From Feb. 8, users of the popular mobile social media platform will no longer be able to access the service unless they have accepted the update and will be forced to delete their accounts.
Under the terms of the new policy, Facebook, which owns WhatsApp, will be able to collect users’ data from the app such as their phone number, email address, contacts, location, device ID, user ID, advertising data, purchase history, product interaction, payment info, crash, performance, and other diagnostic data, customer support, and metadata.
As a result, some Saudi WhatsApp users said they were now considering other similar messaging app options such as Telegram, and Signal.
Telegram only collects a user’s name, phone number, contacts, and user ID, while Signal just requires a mobile phone number for registration with no link to the individual’s identity.
Saudi cybersecurity expert, Faisal Alomran, told Arab News: “Facebook applications are known for collecting too much personal information about their users, allegedly for the purpose of delivering better user content experiences.
“However, the concern of data privacy is growing on normal users as they become more aware of the consequences of their private data being leaked,” he said.
Alomran added that from a cybersecurity point of view, while the likelihood of breaching a company such as Facebook was low, the impact if it happened would be “very high” as data gathered by hackers would expose end-user private information.
“Signal is widely considered to be one of the best applications when it comes to data privacy, as it claims to only collect the phone number for user registration,” he said.
According to Global Media Insight, a Dubai-based research company, 26.25 million Saudis use WhatsApp for instant messaging, making up 71 percent of instant messaging users in the Kingdom.
As well as private messaging, WhatsApp is also used for professional purposes in workplaces, schools, and universities.
Sarah Al-Saleh, a university student from Riyadh, told Arab News that WhatsApp was “not optional” for students.
“At the start of almost every class in a semester, we create a WhatsApp group that we use to share notes, updates about class times, dates of quizzes, and so on,” she said.

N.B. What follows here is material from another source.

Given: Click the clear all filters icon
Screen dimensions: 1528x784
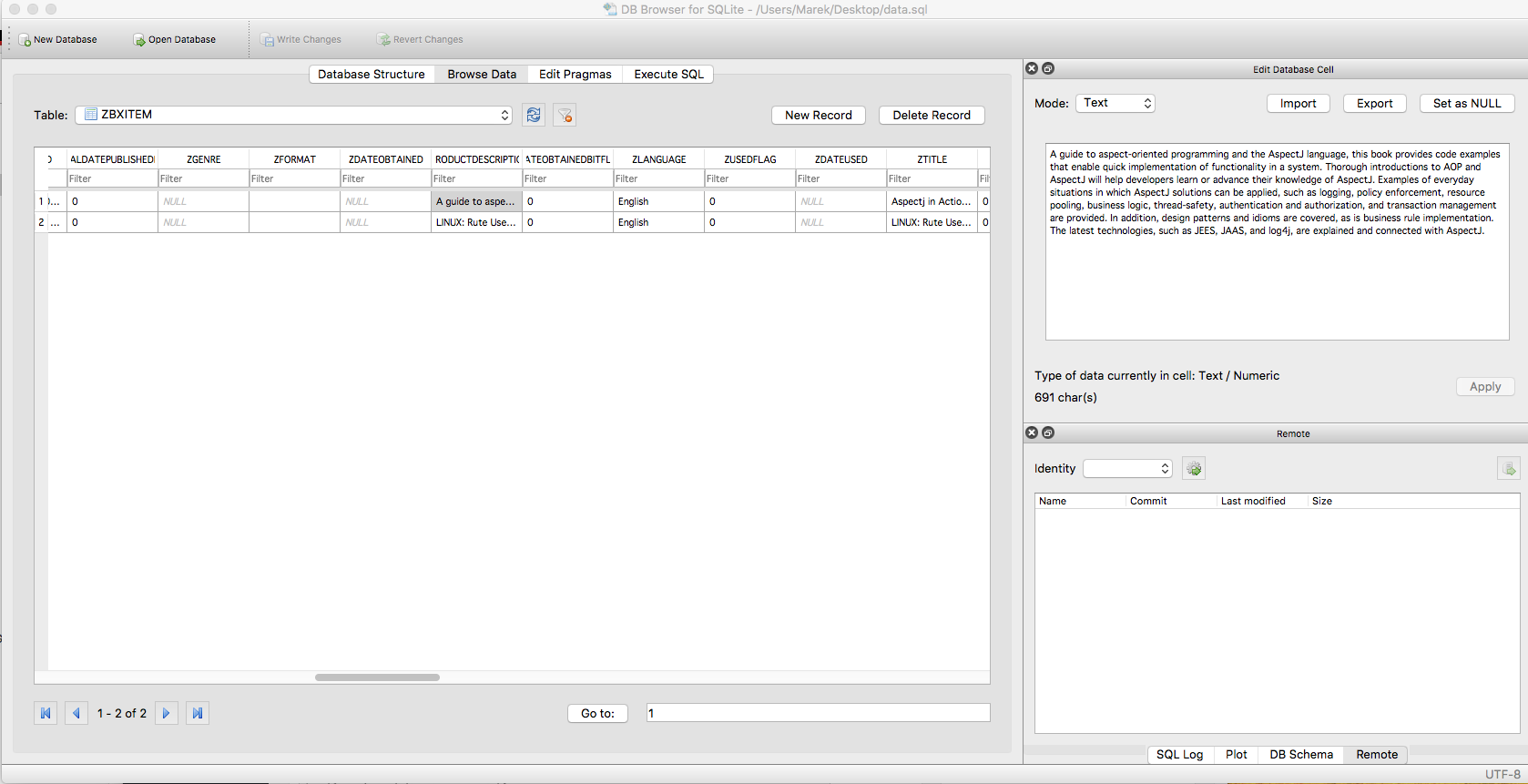Looking at the screenshot, I should coord(565,115).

“Even the instructors will join the groups to make sure we are not cheating, and to inform us if classes are cancelled so we don’t waste time waiting for them if they’re not going to show. And if a student misses a class, we can help them ensure that they can catch up easily,” she added.
Abdullah Aloudah, a private-sector employee, said: “It’s almost impossible to get work done without WhatsApp. We use it internally, and even clients from outside the company will use it to contact us. No matter how many times I ask them to email me instead of WhatsApp me, they will always prefer to text.
“Apart from the data concerns, I find it so invasive, and it makes it that much harder to separate my work life from my personal one.”
Facebook is no stranger to privacy controversies. The company has repeatedly been accused of data mining, privacy breaches, and selling private data to third parties. It has also been banned in countries such as China, Iran, and Syria.
WhatsApp was founded in 2009 by Jan Koum and Brian Acton, two former Yahoo! executives, as a free alternative to SMS text messages which charged users for each individual message sent.